■ DONNÉES FOURNIES:
══════════════════════════════
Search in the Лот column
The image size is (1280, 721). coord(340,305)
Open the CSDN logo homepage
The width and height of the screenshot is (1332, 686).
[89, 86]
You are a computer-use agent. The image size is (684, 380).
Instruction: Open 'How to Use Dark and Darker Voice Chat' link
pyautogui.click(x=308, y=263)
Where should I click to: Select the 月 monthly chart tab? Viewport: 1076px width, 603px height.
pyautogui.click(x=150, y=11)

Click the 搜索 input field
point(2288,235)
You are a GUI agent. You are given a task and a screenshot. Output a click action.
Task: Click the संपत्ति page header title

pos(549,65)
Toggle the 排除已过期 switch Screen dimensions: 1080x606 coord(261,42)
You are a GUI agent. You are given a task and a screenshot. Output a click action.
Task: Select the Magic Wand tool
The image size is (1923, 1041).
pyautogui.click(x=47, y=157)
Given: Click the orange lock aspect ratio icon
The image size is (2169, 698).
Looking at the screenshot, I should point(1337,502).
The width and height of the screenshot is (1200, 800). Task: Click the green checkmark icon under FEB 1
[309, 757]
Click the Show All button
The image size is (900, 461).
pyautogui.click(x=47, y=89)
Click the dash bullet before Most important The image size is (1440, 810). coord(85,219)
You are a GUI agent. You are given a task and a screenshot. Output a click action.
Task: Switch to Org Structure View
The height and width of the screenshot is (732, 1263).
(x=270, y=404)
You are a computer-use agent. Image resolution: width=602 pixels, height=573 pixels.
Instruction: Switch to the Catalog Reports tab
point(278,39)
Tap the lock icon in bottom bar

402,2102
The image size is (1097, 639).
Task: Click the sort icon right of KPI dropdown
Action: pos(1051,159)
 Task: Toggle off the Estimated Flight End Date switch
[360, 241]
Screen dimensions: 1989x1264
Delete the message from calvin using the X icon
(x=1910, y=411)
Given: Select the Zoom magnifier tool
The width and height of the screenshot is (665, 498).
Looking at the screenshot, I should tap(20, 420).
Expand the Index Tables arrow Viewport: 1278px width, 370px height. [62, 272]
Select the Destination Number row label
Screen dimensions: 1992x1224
══════════════════════════════
■ OBJECTIF: Reproduisez à l'identique toutes les lignes ci-dessus, sans rien y changer.

■ RÉPONSE:
Search in the Лот column
The image size is (1280, 721). coord(340,305)
Open the CSDN logo homepage
The width and height of the screenshot is (1332, 686).
[89, 86]
You are a computer-use agent. The image size is (684, 380).
Instruction: Open 'How to Use Dark and Darker Voice Chat' link
pyautogui.click(x=308, y=263)
Where should I click to: Select the 月 monthly chart tab? Viewport: 1076px width, 603px height.
pyautogui.click(x=150, y=11)

Click the 搜索 input field
point(2288,235)
You are a GUI agent. You are given a task and a screenshot. Output a click action.
Task: Click the संपत्ति page header title

pos(549,65)
Toggle the 排除已过期 switch Screen dimensions: 1080x606 coord(261,42)
You are a GUI agent. You are given a task and a screenshot. Output a click action.
Task: Select the Magic Wand tool
The image size is (1923, 1041).
pyautogui.click(x=47, y=157)
Given: Click the orange lock aspect ratio icon
The image size is (2169, 698).
Looking at the screenshot, I should point(1337,502).
The width and height of the screenshot is (1200, 800). Task: Click the green checkmark icon under FEB 1
[309, 757]
Click the Show All button
The image size is (900, 461).
pyautogui.click(x=47, y=89)
Click the dash bullet before Most important The image size is (1440, 810). coord(85,219)
You are a GUI agent. You are given a task and a screenshot. Output a click action.
Task: Switch to Org Structure View
The height and width of the screenshot is (732, 1263).
(x=270, y=404)
You are a computer-use agent. Image resolution: width=602 pixels, height=573 pixels.
Instruction: Switch to the Catalog Reports tab
point(278,39)
Tap the lock icon in bottom bar

402,2102
The image size is (1097, 639).
Task: Click the sort icon right of KPI dropdown
Action: pos(1051,159)
 Task: Toggle off the Estimated Flight End Date switch
[360, 241]
Screen dimensions: 1989x1264
Delete the message from calvin using the X icon
(x=1910, y=411)
Given: Select the Zoom magnifier tool
The width and height of the screenshot is (665, 498).
Looking at the screenshot, I should tap(20, 420).
Expand the Index Tables arrow Viewport: 1278px width, 370px height. [62, 272]
Select the Destination Number row label
Screen dimensions: 1992x1224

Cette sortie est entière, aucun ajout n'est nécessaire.